Wednesday, May 25, 2011

The Commodore & the Banana Boat

The allure of the sea is too strong for some mariners, such as the late Commodore Geoffrey Marr. His association with the Cunard Line ended after a lifetime at sea and he settled into a well-deserved retirement at his home in England.

But it did not last long. Captain Bob Arnott (most famously of the QE2) describes what happened in his book, Captain of the Queen:




When he retired, Geoffrey quickly became bored and generally disenchanted with life ashore. And after a Cunard career culminating in command of the great Queens, he signed on as second mate of a banana boat. His fellow officers on the West India freighter knew all about their second mate's illustrious past, and used to call him "The Commodore."

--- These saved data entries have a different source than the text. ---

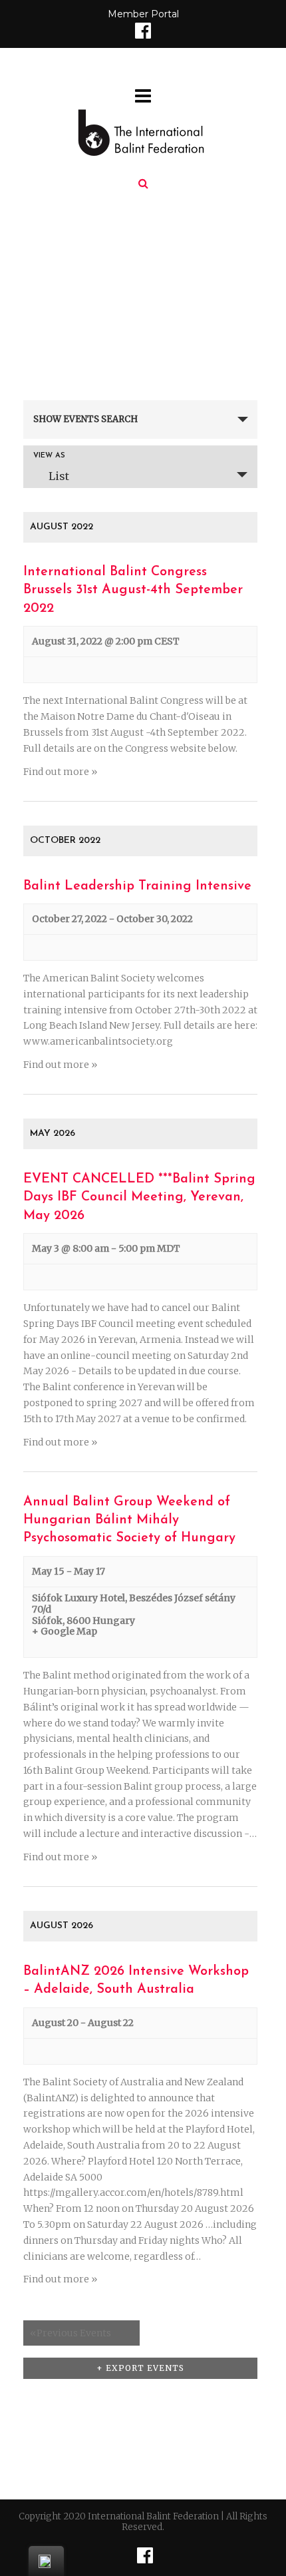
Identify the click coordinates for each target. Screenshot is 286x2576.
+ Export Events (140, 2368)
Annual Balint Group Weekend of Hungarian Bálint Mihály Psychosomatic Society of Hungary (129, 1520)
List (59, 476)
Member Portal (143, 14)
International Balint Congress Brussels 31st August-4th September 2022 (133, 590)
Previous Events (70, 2333)
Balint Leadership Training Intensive (137, 886)
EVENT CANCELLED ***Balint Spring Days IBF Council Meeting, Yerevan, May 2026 (139, 1197)
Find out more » (60, 772)
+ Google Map (64, 1631)
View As (49, 455)
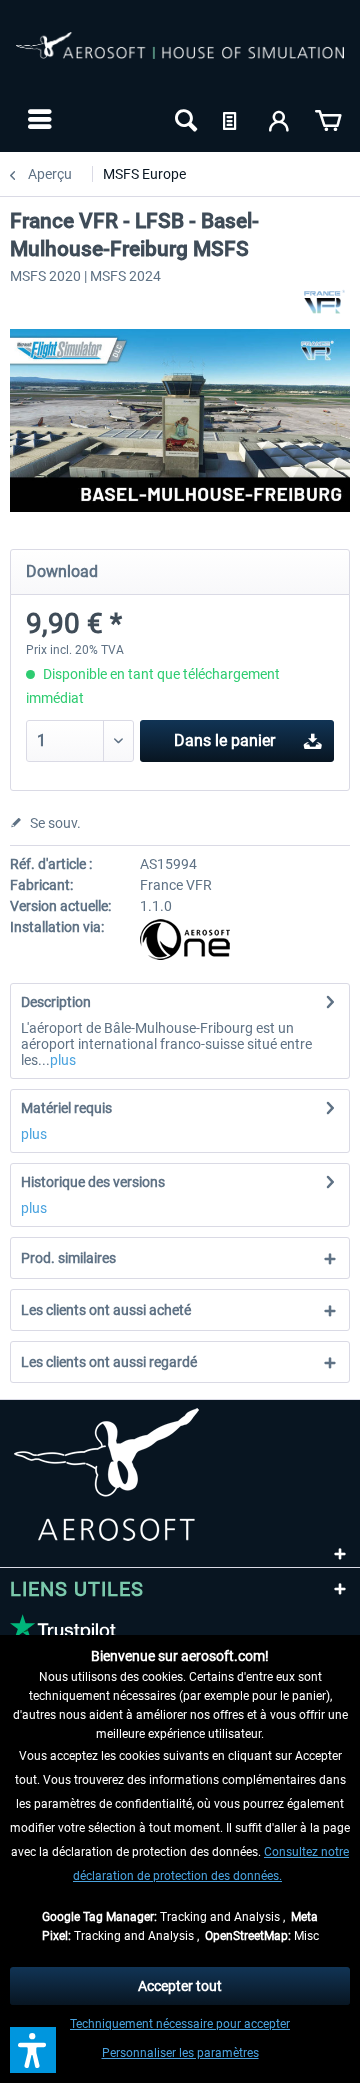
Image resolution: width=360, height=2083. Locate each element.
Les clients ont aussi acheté (106, 1310)
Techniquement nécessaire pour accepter (180, 2024)
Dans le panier (224, 740)
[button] (33, 2050)
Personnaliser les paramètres (180, 2053)
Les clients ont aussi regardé (109, 1362)
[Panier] (328, 119)
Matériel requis (66, 1108)
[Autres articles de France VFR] (324, 301)
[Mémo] (232, 119)
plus (63, 1060)
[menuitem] (37, 119)
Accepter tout (180, 1986)
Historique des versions (93, 1182)
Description (56, 1002)
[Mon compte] (280, 119)
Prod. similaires (68, 1258)
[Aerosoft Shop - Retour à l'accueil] (180, 58)
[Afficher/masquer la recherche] (184, 119)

There may have been a reason as to why Marr chose a banana boat.

After graduating from the training ship HMS Conway in 1924, his first job was with a company called Elders and Fyffes - "banana specialists," as the Commodore called them. It seems possible that perhaps his new, post-Cunard assignment reminded him of his earliest days at sea. But this is purely speculation on my part.


References: Captain Robert Harry Arnott, Captain of the Queen: The autobiography of the most famous sea captain of them all. (London: Quadrant Books, 1982), 126.

Commodore Geoffrey Marr, The Queens and I: The Autobiography of the Captain of the Queen Mary and the Last Captain of the Queen Elizabeth (London: Adlard Coles Limited, 1973), 13.